In contemporary Ghana, funerals are still accompanied with pomp. There is feasting, dancing, and even road blocking, depending on which part of Ghana you are coming from. There are people who do not see the need in eating at funerals; for them, there is no need at all for the bereaved family to serve food to funeral guests. They believe that the feasting that accompanies funerals is misplaced, even irreverent. Funerals are supposed to be sombre occasions. When people lose their loved ones, the least mourners could do is to actually mourn. This argument makes sense, really. Surely, the presence of such merrymakers at funerals is not an indication of disrespect and thoughtlessness.
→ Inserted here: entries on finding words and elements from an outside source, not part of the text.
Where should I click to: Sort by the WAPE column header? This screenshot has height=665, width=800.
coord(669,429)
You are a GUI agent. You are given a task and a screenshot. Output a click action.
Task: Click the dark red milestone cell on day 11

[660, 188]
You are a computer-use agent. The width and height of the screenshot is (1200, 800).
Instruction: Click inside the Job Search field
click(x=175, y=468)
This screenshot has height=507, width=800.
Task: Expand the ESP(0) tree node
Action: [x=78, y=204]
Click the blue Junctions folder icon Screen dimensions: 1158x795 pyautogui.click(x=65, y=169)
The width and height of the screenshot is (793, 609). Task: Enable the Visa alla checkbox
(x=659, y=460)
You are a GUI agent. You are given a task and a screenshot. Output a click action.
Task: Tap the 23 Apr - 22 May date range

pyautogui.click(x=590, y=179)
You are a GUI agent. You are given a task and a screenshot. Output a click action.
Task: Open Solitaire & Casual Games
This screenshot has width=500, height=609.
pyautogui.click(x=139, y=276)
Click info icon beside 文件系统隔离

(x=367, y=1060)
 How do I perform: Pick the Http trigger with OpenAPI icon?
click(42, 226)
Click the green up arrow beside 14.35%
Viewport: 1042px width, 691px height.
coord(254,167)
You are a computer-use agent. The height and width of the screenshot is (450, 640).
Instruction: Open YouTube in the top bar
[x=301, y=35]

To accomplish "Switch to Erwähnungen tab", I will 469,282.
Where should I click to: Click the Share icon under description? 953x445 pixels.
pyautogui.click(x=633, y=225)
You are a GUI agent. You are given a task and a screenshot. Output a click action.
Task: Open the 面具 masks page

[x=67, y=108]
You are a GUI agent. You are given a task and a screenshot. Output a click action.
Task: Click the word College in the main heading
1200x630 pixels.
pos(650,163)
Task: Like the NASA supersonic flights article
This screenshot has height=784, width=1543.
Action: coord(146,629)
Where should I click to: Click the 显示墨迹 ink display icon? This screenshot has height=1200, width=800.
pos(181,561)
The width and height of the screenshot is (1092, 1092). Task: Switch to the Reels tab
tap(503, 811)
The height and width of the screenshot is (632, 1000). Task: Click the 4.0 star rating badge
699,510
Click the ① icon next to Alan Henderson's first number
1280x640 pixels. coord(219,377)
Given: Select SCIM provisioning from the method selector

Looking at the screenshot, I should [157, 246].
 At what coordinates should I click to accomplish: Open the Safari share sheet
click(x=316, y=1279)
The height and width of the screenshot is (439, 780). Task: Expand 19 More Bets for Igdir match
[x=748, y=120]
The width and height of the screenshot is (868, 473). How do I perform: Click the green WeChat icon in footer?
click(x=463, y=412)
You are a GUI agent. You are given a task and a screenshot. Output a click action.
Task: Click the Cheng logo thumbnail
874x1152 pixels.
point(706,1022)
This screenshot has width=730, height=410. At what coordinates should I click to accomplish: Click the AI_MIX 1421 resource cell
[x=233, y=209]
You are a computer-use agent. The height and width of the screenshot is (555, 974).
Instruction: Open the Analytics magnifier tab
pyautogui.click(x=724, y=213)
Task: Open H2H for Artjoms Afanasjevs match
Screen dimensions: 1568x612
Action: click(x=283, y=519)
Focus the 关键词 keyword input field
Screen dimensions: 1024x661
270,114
Aside the nuisance of the occasional freeloader, some people really see nothing wrong with funeral feasts. This is because they have come to an understanding that grief can sit closely by mirth. They understand that the twinning of mirth and grief need not be a grave contradiction. After the storm, birds do sing, and so should we. The dead are gone, and as much as they were loved while they dwelled amongst the living, life must go on without them. There is nothing, absolutely nothing, that can be done about the loss we feel. If ever I am consulted on how I’d like my funeral to be, I’d tell my friends to dance; dance and feast all night. I’d tell them to dance on my grave even, in celebration of the beauty of the life we shared.
If ever I am consulted on how I’d like my funeral to be, I’d tell my friends to dance; dance and feast all night. I’d tell them to dance on my grave even, in celebration of the beauty of the life we shared.
Our ability to heal after pain is a blessing we should not take for granted. Had we not been blessed with this capacity, we would be the most pitiable of creatures. The rains of life beat us at every turn; there are times when grief constantly follows grief. Allowing ourselves an opportunity to smile, and to eat, while we mourn is our only respite from gloom.
Eating can be one of the first steps towards healing. Whose business is it anyway, if we feast our way to healing? It is no one’s business but ours.